Any defense lawyer will tell you: it’s a strategic bonanza. There’s a reason why, if the Philadelphia Eagles play the Minnesota Vikings in Week Two, both teams will have squadrons of advance scouts watching the other team play in Week One. But here, the scouting edge is one-sided. Defense lawyers can learn everything, or nearly everything, by sitting in the gallery and watching the prosecution try its case against any defendant. But prosecutors will learn little about Trump’s defense by seeing Chesebro’s or Powell’s defense.

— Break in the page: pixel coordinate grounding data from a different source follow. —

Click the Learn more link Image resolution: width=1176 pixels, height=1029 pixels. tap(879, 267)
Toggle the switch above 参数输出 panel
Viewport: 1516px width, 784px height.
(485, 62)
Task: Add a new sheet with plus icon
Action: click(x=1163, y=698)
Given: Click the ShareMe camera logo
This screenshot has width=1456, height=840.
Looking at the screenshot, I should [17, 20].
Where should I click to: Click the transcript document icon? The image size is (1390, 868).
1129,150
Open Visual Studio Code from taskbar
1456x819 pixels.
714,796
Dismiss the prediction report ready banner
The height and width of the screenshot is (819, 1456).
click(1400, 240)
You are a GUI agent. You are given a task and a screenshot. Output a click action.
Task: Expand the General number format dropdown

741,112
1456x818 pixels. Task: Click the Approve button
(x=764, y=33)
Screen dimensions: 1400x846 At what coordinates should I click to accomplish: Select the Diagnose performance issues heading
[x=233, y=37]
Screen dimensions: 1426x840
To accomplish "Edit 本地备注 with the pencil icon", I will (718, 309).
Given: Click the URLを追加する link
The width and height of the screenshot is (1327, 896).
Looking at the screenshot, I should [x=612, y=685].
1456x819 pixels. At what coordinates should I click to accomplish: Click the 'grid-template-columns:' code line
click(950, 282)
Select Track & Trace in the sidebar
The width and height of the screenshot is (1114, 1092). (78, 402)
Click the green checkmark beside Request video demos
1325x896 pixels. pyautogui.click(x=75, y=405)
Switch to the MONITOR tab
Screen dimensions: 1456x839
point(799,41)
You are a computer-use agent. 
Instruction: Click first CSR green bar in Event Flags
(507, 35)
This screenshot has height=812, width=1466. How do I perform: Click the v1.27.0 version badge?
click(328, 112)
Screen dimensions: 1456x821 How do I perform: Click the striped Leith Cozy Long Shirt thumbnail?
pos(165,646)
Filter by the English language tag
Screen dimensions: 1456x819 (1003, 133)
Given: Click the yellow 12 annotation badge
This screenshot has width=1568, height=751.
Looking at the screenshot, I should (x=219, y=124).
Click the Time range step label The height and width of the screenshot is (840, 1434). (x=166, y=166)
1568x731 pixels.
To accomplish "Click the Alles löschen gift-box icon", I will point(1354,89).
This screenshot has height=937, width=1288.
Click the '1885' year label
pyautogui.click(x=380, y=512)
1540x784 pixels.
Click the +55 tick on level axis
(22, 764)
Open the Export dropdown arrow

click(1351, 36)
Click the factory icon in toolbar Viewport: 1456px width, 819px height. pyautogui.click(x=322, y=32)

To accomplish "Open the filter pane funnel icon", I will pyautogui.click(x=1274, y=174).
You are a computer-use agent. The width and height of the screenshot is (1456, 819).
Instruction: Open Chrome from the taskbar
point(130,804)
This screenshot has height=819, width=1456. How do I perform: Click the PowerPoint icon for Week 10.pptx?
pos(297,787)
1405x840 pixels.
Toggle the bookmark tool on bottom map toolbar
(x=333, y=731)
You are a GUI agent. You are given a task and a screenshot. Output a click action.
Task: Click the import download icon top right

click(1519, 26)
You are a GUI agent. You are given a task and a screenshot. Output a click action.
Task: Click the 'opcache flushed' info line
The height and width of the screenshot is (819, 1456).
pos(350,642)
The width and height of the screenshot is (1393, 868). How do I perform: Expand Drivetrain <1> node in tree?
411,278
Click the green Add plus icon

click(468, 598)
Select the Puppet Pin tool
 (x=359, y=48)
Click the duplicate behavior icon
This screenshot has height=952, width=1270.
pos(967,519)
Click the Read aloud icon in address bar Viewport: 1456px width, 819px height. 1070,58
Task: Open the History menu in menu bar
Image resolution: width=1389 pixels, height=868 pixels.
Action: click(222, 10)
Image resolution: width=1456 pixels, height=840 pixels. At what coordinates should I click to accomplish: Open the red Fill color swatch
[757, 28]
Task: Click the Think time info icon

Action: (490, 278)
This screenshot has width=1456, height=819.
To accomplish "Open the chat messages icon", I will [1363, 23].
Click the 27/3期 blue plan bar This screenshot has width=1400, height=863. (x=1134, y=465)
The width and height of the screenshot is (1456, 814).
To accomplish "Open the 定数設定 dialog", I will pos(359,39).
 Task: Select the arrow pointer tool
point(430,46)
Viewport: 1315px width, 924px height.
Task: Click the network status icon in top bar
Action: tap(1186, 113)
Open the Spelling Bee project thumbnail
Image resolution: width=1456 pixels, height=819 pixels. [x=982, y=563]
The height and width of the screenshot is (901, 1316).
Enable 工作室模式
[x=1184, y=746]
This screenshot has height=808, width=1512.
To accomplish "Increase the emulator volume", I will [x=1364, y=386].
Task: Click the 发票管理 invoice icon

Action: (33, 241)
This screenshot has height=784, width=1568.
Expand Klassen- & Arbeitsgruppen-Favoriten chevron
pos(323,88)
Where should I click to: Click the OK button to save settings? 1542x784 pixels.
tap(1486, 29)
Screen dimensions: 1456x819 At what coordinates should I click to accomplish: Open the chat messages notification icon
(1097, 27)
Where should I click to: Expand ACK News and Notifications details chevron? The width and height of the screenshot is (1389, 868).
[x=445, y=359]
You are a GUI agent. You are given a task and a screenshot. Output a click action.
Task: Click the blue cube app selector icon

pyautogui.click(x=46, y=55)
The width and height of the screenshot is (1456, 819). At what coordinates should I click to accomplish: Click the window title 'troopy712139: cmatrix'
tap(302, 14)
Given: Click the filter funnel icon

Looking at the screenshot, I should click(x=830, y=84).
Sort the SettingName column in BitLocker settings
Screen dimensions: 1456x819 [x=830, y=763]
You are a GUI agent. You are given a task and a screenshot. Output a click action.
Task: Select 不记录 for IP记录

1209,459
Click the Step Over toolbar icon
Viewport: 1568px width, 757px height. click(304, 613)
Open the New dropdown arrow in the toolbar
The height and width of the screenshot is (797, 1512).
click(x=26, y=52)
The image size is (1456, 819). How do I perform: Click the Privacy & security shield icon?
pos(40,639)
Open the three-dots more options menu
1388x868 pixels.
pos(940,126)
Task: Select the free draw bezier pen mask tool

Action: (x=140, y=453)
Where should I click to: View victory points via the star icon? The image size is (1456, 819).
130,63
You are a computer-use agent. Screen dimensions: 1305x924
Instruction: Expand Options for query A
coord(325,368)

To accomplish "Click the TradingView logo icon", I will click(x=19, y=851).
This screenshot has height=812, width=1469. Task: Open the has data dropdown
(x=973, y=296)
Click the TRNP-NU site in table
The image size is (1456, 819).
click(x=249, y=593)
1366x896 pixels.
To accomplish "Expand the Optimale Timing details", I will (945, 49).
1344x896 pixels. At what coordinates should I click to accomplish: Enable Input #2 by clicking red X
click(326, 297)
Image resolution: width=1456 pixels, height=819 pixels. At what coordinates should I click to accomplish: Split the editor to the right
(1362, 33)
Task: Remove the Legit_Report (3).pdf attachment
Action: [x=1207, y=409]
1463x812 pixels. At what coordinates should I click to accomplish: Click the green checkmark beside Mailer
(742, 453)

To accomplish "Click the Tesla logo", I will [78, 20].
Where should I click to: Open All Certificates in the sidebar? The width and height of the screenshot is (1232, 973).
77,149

Sure, there will be marginal differences in how the prosecution presents its case, depending on the particular defendant(s) sitting at the table. But the core of the DA’s case will remain the same: these people worked together, as an organization, to steal the election. Willis has chosen to file racketeering charges against all 19 defendants, alleging that they acted together to commit common criminal ends. There are tactical advantages to Willis’s broad-stroke approach – most importantly, she gets to prove to the jury the full scope of the structure, personnel, and activities of the charged Trump election-theft enterprise. As a necessary result, however, she can’t go into the first trial and seek to prove the charges narrowly against Chesebro and Powell. Willis has charged them with being part of the racketeering enterprise, so she’s going to need to prove it, in full. The DA has not given herself the option of trying individual defendants with a scalpel; she has charged the case with a sledgehammer, and now she has to use it.
Chesbro and Powell may come to regret their decisions to forge ahead quickly, or they might find prompt vindication. That outcome remains uncertain. But there’s no question that, by invoking their Speedy Trial rights, they’ve complicated matters for Willis and done a substantial favor for Trump.